Dr. Hirsh's research findings helped explain how the-human brain and ear process and interpret sounds such as speech and music, and were instrumental in improving hearing aids and teaching methods for deaf children.

He was a major figure at the Central Institute for the Deaf (CID) and Washington University, both in St. Louis, for more than 50 years.

A native of New York City, he received a BA from New York State College for Teachers in Albany in 1942 and an MA from Northwestern University School of Speech in 1944. He then served in the Army Air Force from 1944-1946, where he was an instructor in the communications school and in aural rehabilitation. He earned his PhD from the Harvard University Psychoacoustic Laboratory in 1948, and in 1951 accepted a research appointment at CID and an assistant professorship of psychology at WUSTL. He was director of research at CID from 1965 to 1983 and director from 1992-1994.

At Washington University, where he was professor of psychology, he served as dean of the faculty of arts and sciences from 1969-1973 and chaired the Department of Psychology from 1983-1987. He was named the Edward Mallinckrodt Distinguished University Professor of Psychology and Audiology in 1984.

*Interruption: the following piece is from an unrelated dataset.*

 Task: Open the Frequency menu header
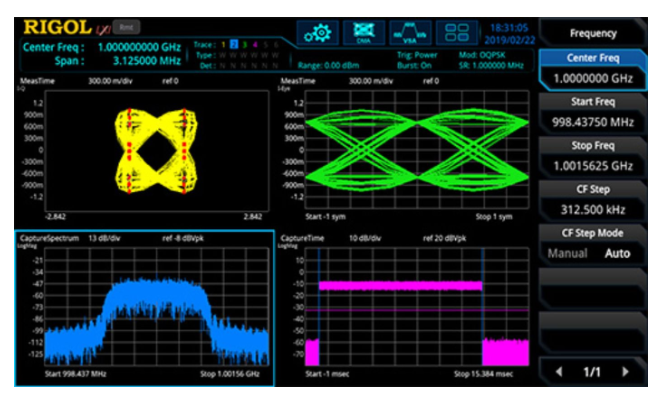click(x=593, y=33)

A prolific writer, Dr. Hirsh published the classic textbook The Measurement of Hearing as well as more than 100 scholarly articles and papers. His publications were cited as the basis for research that influenced audiology, acoustics, psychoacoustics, and deaf education.

He was elected to the National Academy of Sciences, served as president of the Acoustical Society of America, was a fellow at the American Speech-Language-Hearing Association, and a member of the American Psychological Association.

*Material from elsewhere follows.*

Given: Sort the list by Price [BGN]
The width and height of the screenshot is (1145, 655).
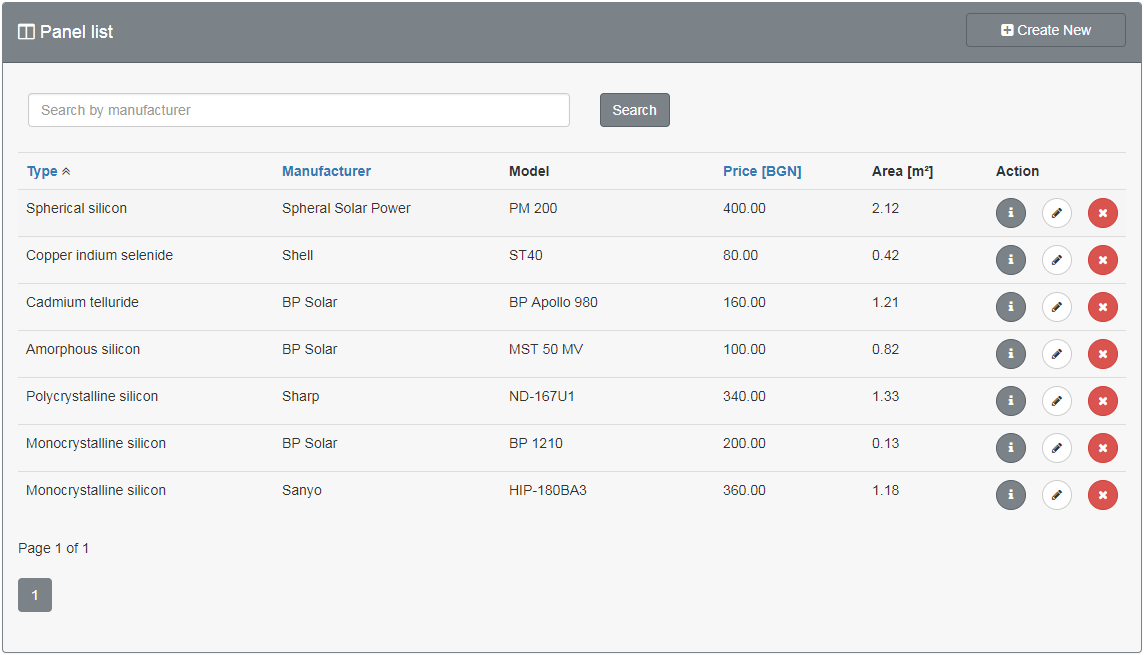Looking at the screenshot, I should (x=762, y=172).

Among the honors he received were a Gold Medal from the Acoustical Society of America, the Life Achievement Award from the American Auditory Society, and the Peter H. Raven Lifetime Achievement Award from the Academy of Science of St. Louis.

Ira Hirsh found time for many avocations, including singing in the choir at the First Unitarian Church of St. Louis and with the St. Louis Chamber Chorus and the Bach Society of St. Louis. He also was an avid oenophile and world traveler, and he and his wife of 61-years, Shirley Helene Kyle, were accomplished ice dancers.

Dr. Hirsh is survived by two daughters, Eloise Hirsh of New York City and Elizabeth Hirsh of Salt Lake City; two sons, Richard of Chicago and Donald of Chapel Hill, NC; a sister, Jane Davis of Rochester, NY; and seven grandchildren. His wife died in 2004.

Memorial donations may be made to the First Unitarian Church of St. Louis, 5007 Waterman Blvd., St. Louis, MO 63108, or to Washington University, Development Services, Campus Box 1082, 1 Brookings Drive, St. Louis, MO 63130.